> What the exercise asks
Reproduce the material below with each occurrence of "GUI agent" changed to "screen agent", leaving all other text as it is.

Material provided START

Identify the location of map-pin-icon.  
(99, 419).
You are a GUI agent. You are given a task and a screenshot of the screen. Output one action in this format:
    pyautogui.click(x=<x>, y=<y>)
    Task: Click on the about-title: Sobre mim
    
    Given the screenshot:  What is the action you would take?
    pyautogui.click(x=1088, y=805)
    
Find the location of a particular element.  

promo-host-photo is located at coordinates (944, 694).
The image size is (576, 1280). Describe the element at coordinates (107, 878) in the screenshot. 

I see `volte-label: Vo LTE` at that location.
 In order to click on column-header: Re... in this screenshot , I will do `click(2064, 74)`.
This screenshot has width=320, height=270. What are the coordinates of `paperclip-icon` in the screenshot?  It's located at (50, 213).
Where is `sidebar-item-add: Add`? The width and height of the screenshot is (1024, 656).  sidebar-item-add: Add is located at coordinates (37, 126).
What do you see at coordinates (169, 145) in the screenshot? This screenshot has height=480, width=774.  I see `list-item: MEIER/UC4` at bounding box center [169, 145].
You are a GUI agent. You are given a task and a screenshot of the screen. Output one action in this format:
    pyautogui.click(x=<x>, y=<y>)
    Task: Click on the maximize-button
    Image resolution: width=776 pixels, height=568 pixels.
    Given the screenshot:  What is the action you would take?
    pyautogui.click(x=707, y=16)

Material provided END

> Worked solution
Identify the location of map-pin-icon.  
(99, 419).
You are a screen agent. You are given a task and a screenshot of the screen. Output one action in this format:
    pyautogui.click(x=<x>, y=<y>)
    Task: Click on the about-title: Sobre mim
    
    Given the screenshot:  What is the action you would take?
    pyautogui.click(x=1088, y=805)
    
Find the location of a particular element.  

promo-host-photo is located at coordinates (944, 694).
The image size is (576, 1280). Describe the element at coordinates (107, 878) in the screenshot. 

I see `volte-label: Vo LTE` at that location.
 In order to click on column-header: Re... in this screenshot , I will do `click(2064, 74)`.
This screenshot has width=320, height=270. What are the coordinates of `paperclip-icon` in the screenshot?  It's located at (50, 213).
Where is `sidebar-item-add: Add`? The width and height of the screenshot is (1024, 656).  sidebar-item-add: Add is located at coordinates (37, 126).
What do you see at coordinates (169, 145) in the screenshot? This screenshot has height=480, width=774.  I see `list-item: MEIER/UC4` at bounding box center [169, 145].
You are a screen agent. You are given a task and a screenshot of the screen. Output one action in this format:
    pyautogui.click(x=<x>, y=<y>)
    Task: Click on the maximize-button
    Image resolution: width=776 pixels, height=568 pixels.
    Given the screenshot:  What is the action you would take?
    pyautogui.click(x=707, y=16)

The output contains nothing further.